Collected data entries

· · · · · · ·

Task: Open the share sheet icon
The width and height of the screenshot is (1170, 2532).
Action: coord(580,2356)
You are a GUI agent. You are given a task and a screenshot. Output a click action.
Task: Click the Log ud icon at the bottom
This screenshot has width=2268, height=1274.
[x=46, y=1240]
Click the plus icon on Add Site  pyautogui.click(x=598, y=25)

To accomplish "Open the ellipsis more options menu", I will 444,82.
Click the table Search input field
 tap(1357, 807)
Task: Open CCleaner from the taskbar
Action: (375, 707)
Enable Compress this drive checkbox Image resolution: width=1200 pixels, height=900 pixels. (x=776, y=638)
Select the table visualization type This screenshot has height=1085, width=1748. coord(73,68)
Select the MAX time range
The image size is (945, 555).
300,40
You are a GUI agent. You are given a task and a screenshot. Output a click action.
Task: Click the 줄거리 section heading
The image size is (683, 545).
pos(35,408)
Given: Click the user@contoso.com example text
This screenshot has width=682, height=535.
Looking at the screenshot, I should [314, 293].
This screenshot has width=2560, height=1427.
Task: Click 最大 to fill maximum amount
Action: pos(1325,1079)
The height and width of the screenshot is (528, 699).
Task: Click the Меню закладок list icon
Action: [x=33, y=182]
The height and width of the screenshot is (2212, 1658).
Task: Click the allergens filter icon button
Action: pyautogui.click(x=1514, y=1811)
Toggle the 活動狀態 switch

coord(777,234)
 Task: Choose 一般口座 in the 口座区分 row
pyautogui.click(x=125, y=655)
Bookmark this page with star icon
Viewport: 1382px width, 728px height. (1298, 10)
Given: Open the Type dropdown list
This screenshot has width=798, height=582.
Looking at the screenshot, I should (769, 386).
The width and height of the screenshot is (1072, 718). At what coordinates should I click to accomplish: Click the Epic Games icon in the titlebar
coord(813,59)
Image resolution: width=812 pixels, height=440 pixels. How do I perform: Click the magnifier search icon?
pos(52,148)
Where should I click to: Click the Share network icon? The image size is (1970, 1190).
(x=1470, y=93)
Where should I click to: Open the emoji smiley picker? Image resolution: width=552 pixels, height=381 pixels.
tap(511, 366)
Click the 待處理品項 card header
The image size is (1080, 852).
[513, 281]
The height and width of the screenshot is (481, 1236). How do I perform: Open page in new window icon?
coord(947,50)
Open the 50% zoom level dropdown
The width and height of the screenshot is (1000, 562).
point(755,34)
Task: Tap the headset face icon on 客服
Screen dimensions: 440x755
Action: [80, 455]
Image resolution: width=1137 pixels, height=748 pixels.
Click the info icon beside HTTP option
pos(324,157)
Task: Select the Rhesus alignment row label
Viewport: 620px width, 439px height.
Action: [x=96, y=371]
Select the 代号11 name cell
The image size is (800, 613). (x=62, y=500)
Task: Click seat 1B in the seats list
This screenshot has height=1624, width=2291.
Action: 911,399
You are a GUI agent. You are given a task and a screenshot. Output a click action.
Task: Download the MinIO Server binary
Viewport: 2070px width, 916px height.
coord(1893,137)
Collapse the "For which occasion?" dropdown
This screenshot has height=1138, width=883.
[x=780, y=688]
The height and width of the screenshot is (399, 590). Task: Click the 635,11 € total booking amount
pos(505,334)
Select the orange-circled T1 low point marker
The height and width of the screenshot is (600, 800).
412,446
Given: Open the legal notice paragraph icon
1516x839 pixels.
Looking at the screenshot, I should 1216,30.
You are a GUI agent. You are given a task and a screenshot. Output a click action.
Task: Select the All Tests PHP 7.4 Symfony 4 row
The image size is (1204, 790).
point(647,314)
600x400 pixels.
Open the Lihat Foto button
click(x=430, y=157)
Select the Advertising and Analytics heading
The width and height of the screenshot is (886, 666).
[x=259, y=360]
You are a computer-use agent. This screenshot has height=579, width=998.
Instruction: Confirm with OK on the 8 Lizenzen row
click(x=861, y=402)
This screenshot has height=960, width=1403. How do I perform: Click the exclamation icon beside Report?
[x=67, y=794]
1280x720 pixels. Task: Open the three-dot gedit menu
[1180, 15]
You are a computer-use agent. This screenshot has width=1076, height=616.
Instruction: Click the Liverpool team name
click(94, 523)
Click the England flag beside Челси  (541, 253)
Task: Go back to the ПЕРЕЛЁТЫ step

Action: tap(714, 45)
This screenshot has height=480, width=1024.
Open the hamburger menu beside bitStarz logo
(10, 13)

· · · · · · ·

WHAT IS ASKED :: Write out the entries word for word, from the start of the entries through the line that contains "Action: (375, 707)".

RESPONSE FOR THIS EXERCISE ::
Task: Open the share sheet icon
The width and height of the screenshot is (1170, 2532).
Action: coord(580,2356)
You are a GUI agent. You are given a task and a screenshot. Output a click action.
Task: Click the Log ud icon at the bottom
This screenshot has width=2268, height=1274.
[x=46, y=1240]
Click the plus icon on Add Site  pyautogui.click(x=598, y=25)

To accomplish "Open the ellipsis more options menu", I will 444,82.
Click the table Search input field
 tap(1357, 807)
Task: Open CCleaner from the taskbar
Action: (375, 707)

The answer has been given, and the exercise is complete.